Monday, June 21, 2010

The Cialis Warning for Writers: Don't make it harder than it has to be.

This is going to be one of my apt but slightly off color publishing allegories, so for those who are put off by such things, please, step away from the blog.

Whenever I see those Cialis commercials in which they warn "If you experience an erection lasting longer than four hours, call your doctor," I'm compelled to tell Gary, "Hey, baby, if that ever happens to you, forget the doctor--call me!" But formulaic humor aside, in practical reality, too much of a good thing is just as bad, if not worse, than not enough. Priapism (won't-go-away erection) is a harmful, painful medical emergency that can lead to ischemia and even gangrene in extreme cases. Yeah. Seriously not good.

Dragging out the manuscript process to ridiculous lengths is similarly unhealthy and ultimately unsatisfying.
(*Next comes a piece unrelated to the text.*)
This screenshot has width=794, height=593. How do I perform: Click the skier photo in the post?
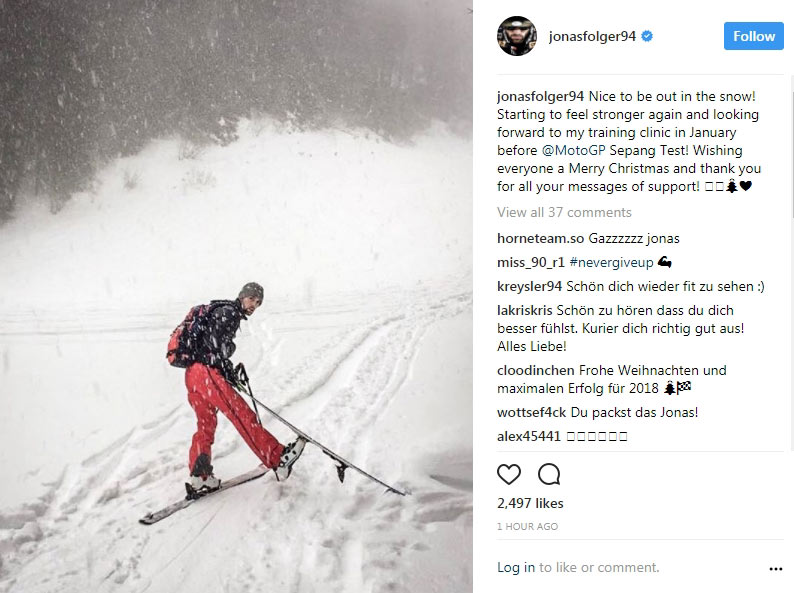point(236,296)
Meticulous is great until it becomes masochistic. Rewriting is good craftsmanship until it becomes obsessive rehashing. Artistic integrity is laudable until it becomes a smokescreen for an author's fear of the marketplace.

"Write with an erection," Tom Robbins famously said. "Even if you're a woman." He was talking about giving ourselves to the madly infatuated glory of process, and he's absolutely right, but prolonging process at the expense of fulfillment can damage and even kill a book. A satisfying publishing experience becomes less and less likely after grinding months or even years of psyching yourself out about it.
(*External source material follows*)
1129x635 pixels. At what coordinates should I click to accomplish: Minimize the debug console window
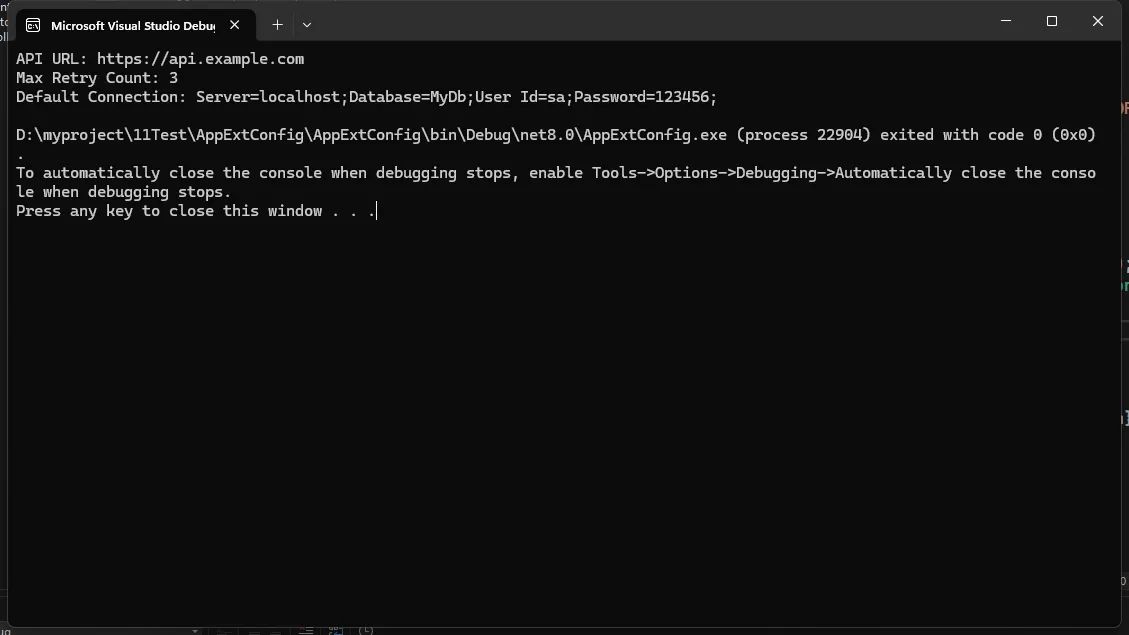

This month, I find myself involved in a delicious little work for hire project with a big fun factor and absolutely no literary heft. The deadline is insanely short. I've set a 4,000 words/day schedule to allow a few days at the front for research and a week at the end for rewrites. Last week, as we forged the contract with the publisher, I was pondering all sorts of parlor tricks and storytelling shenanigans that would elevate this project beyond the musical little trifle I'm being commissioned to write, and my agent sternly told me, "Don't make it harder than it has to be."

The creative exercise for me here is to reign in my tendency to write for my own enjoyment at the expense of the reader's--a brand of discipline my fiction has always lacked. Writing novels, I go where I want to go at the pace I like to travel with all sorts of tangents and bantering and envelope-pushing. I get luxuriously lost in the process I love. There's certainly nothing wrong with that, of course, unless you'd like to make a living writing, in which case, everyone this side of Infinite Jest has to give at least a modicum of consideration to the peanut gallery. The writer who fails to consider the reader is as tragically deluded as a man who thinks the quality of lovemaking begins and ends with his erection.
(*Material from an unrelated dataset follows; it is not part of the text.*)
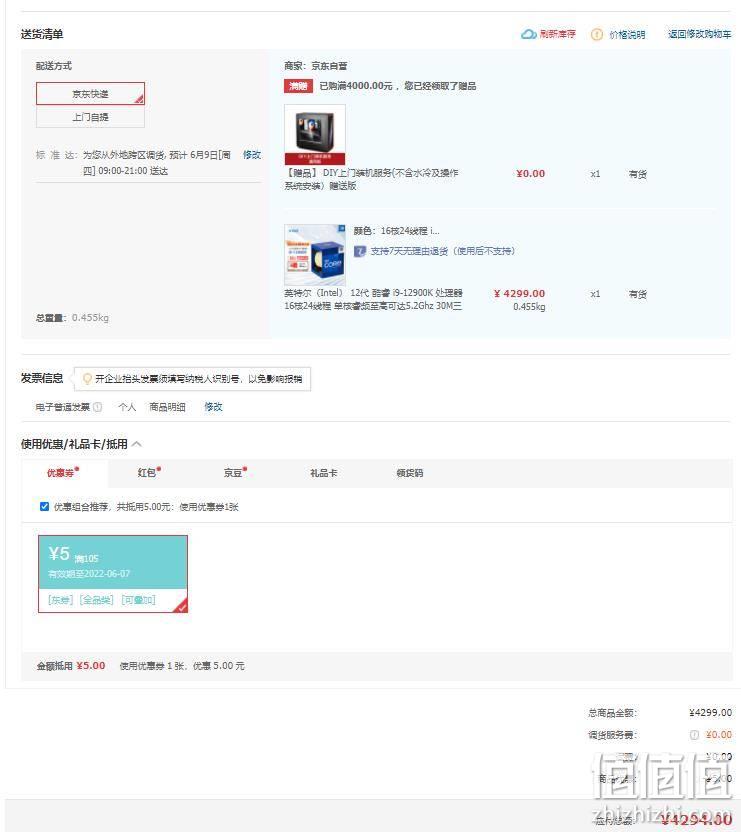This screenshot has width=741, height=832.
Task: Click 修改 next to delivery time
Action: click(x=252, y=154)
In this case, a fast, funny, straightforward, technically well executed story is what the publisher wants to publish and what the target readers want to read. It's the book equivalent of a quickie. There's fun there. And satisfaction. But it is what it is. Get in, get off, get out. Save the tantric gymnastics for the right partner and be honest with yourself about how long you really need it to last.

Saturday, April 17, 2010

Buy This Book: The Writer's Notebook: Craft Essays from Tin House

A host of heavy hitters including Dorothy Allison, Jim Shepard, Aimie Bender, and Nick Flynn explain it all to you. The Writer's Notebook combines the best craft seminars from the Summer Writers Workshop's history with craft essays by some of Tin House's favorite authors. Includes do’s and don'ts, writing about sex, close readings, personal anecdotes, and a CD of workshop discussions and panels.